Labour Research (November 2024)

Health & Safety Matters

Teachers under ‘immense strain’

Workload and wellbeing issues for teachers are “spiralling out of control, and the situation is getting worse”, according to NAHT headteachers’ union general secretary Paul Whiteman.

Whiteman was responding to the publication of “wave two” findings from the education department’s annual survey into the working lives of teachers and leaders in state schools in England. Labour’s promised “reset of the relationship” between the teaching profession and government could not come soon enough, he said.

He added: “Headteachers are under immense strain, and it is shocking that excessive workloads have been normalised — three-quarters (76%) of school leaders are now working between 50 and 69 hours a week, and almost 10% are working 70-79 hours.”

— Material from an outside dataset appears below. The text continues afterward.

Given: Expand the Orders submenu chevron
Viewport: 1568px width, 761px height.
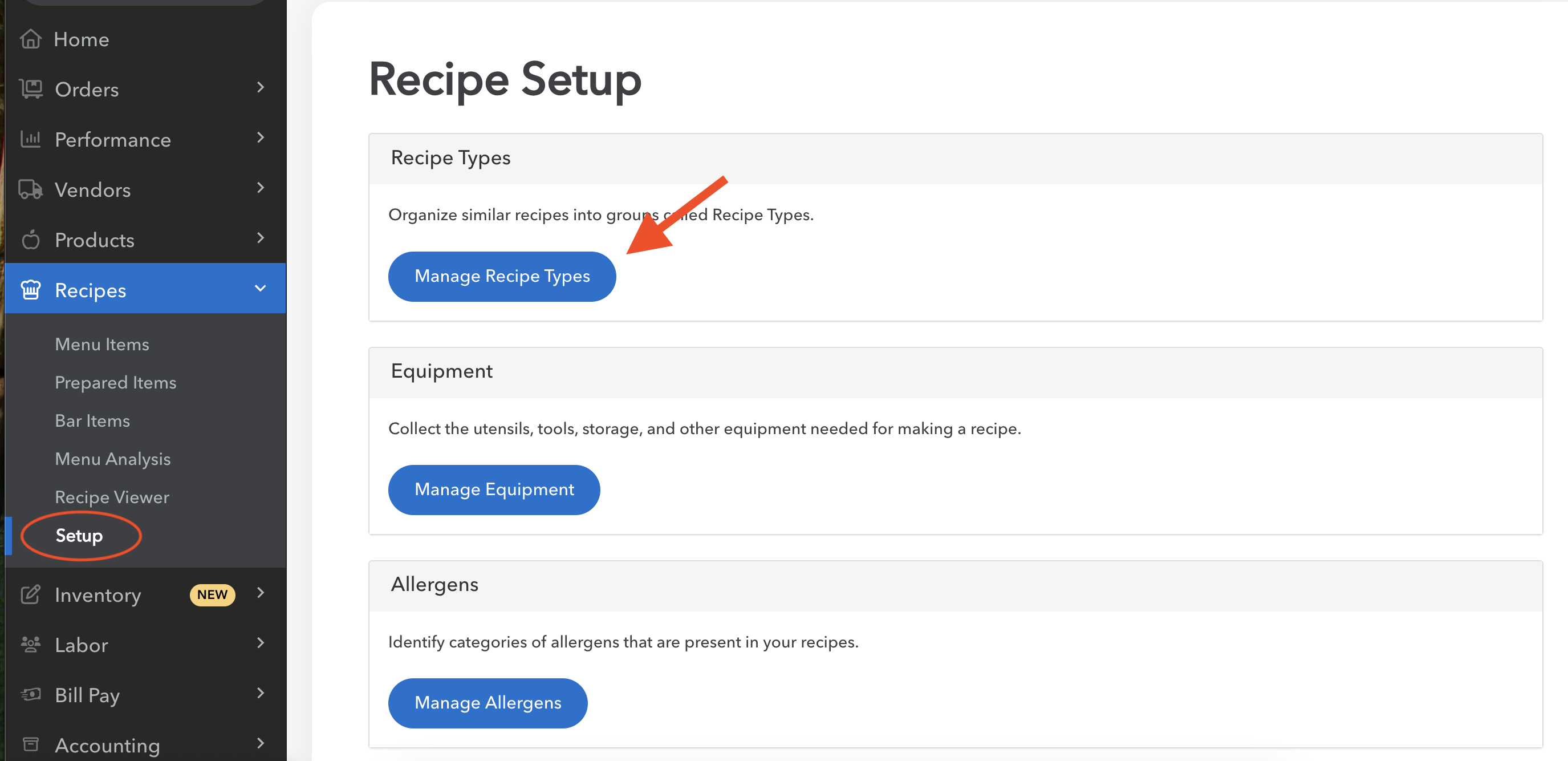Looking at the screenshot, I should pyautogui.click(x=261, y=88).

He called for far-reaching reform of the Ofsted school inspection body; a reduction in the “overcrowded curriculum” and the overuse of statutory tests and exams; more funding for children with special educational needs; and to tackle mouldy, crumbling and poorly insulated school buildings.

NEU teaching union leader Daniel Kebede called for action on workload, wellbeing and pay.

And NASUWT teachers’ union general secretary Patrick Roach said 14 years of failure by the last government had left teachers feeling increasingly overworked, stressed and undervalued.

He called for a national workforce plan to tackle the teacher recruitment and retention crisis.